* **What you should do**:
Please repeat, unchanged, the lines at the top of the listing below, ending with the one that has "Task: Select the".

++++

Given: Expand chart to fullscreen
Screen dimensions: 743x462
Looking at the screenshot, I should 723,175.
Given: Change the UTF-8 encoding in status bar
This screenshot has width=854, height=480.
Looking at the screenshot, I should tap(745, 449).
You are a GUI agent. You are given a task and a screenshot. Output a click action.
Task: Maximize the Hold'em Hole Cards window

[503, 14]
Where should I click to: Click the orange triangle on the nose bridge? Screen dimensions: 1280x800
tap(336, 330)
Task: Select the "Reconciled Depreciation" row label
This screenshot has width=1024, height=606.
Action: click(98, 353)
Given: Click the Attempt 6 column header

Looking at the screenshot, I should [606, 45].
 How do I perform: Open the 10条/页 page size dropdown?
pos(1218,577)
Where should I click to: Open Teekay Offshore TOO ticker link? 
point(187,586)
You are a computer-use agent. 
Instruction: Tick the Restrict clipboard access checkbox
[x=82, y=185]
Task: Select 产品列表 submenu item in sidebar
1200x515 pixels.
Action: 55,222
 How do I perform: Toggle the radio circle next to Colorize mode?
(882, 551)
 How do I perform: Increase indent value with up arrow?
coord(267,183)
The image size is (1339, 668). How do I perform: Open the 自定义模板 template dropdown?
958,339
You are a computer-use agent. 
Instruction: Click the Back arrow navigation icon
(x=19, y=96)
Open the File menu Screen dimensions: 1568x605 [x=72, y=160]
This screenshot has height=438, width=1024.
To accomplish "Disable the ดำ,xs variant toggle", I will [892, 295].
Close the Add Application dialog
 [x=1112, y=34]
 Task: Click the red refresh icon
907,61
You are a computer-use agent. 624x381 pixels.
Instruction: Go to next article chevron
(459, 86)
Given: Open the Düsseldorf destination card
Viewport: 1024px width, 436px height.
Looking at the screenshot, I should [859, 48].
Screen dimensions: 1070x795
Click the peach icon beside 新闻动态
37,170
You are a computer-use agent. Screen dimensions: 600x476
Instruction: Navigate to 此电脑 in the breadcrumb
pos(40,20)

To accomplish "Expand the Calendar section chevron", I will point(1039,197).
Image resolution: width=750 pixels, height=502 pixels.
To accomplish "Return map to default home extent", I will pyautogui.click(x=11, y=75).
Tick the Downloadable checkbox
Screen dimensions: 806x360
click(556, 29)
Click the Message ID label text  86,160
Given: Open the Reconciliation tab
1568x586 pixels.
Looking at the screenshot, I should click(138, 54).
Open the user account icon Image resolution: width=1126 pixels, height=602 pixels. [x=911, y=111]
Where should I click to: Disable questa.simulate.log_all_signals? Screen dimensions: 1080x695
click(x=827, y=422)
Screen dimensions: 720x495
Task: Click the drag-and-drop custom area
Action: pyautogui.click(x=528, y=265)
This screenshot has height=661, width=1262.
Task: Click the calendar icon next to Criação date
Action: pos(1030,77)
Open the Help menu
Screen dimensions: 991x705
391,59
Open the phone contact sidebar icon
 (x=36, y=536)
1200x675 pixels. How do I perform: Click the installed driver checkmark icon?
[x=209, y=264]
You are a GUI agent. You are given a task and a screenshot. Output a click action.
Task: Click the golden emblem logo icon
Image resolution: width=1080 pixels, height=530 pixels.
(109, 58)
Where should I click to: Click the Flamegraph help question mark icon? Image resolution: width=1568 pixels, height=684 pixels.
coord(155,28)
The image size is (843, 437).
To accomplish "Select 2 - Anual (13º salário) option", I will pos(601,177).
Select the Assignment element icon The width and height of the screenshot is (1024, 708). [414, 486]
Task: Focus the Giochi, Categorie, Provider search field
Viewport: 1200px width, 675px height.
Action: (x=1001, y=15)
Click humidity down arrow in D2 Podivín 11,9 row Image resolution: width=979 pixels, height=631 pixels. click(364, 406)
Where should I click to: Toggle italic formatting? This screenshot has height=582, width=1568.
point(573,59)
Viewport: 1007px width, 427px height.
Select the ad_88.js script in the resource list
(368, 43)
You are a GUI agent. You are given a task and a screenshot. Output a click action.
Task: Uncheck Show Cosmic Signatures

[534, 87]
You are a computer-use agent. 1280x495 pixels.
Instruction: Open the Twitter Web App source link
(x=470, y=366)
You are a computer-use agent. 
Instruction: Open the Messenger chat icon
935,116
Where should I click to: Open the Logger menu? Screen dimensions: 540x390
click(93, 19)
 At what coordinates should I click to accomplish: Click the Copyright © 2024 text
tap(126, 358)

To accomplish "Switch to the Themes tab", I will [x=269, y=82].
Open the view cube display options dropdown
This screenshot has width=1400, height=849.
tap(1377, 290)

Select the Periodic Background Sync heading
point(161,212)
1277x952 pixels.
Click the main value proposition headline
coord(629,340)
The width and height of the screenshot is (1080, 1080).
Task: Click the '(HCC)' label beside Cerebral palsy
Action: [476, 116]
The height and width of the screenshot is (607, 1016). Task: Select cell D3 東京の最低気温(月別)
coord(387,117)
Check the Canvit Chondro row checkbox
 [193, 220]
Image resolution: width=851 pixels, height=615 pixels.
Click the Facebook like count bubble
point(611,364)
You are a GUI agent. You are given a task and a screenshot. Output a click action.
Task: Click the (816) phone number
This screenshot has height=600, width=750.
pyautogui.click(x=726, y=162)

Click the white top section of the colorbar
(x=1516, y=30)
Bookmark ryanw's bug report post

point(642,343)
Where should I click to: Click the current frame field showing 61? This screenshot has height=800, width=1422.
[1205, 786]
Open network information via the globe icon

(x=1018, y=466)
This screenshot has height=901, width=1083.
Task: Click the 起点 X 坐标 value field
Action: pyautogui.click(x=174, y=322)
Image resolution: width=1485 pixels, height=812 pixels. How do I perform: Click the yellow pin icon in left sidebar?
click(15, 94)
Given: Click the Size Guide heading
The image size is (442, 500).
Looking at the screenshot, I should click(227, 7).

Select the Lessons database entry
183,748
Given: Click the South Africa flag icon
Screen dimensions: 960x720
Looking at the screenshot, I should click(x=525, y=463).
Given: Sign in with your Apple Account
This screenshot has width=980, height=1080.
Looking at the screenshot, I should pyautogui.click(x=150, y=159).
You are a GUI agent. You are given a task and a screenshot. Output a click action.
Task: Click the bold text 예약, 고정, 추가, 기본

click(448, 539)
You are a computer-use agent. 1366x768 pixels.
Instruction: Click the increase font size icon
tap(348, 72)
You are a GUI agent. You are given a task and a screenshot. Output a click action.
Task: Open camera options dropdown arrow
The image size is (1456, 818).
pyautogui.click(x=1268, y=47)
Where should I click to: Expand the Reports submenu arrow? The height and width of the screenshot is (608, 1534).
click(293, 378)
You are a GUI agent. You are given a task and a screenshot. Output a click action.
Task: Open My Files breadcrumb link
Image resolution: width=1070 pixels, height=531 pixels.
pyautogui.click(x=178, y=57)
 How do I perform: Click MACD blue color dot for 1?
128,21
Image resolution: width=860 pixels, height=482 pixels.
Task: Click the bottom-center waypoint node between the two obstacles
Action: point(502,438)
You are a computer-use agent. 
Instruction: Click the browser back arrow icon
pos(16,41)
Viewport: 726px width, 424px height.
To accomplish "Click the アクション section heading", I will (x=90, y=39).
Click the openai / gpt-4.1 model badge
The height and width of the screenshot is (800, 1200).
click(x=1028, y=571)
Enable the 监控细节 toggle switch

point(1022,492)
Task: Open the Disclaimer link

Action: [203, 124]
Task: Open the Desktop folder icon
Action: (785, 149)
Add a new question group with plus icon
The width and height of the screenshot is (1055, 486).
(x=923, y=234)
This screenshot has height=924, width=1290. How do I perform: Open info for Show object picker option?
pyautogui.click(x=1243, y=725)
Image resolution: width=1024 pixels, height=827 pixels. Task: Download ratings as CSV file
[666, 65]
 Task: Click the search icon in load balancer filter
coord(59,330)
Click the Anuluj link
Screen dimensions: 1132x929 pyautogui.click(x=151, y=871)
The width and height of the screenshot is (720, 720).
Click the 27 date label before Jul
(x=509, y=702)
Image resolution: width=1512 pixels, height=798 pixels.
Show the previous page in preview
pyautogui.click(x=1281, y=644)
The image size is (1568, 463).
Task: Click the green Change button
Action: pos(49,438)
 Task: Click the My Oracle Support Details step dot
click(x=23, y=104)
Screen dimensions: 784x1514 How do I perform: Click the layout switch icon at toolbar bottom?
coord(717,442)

++++

* **Answer below**:
Given: Expand chart to fullscreen
Screen dimensions: 743x462
Looking at the screenshot, I should 723,175.
Given: Change the UTF-8 encoding in status bar
This screenshot has width=854, height=480.
Looking at the screenshot, I should tap(745, 449).
You are a GUI agent. You are given a task and a screenshot. Output a click action.
Task: Maximize the Hold'em Hole Cards window

[503, 14]
Where should I click to: Click the orange triangle on the nose bridge? Screen dimensions: 1280x800
tap(336, 330)
Task: Select the "Reconciled Depreciation" row label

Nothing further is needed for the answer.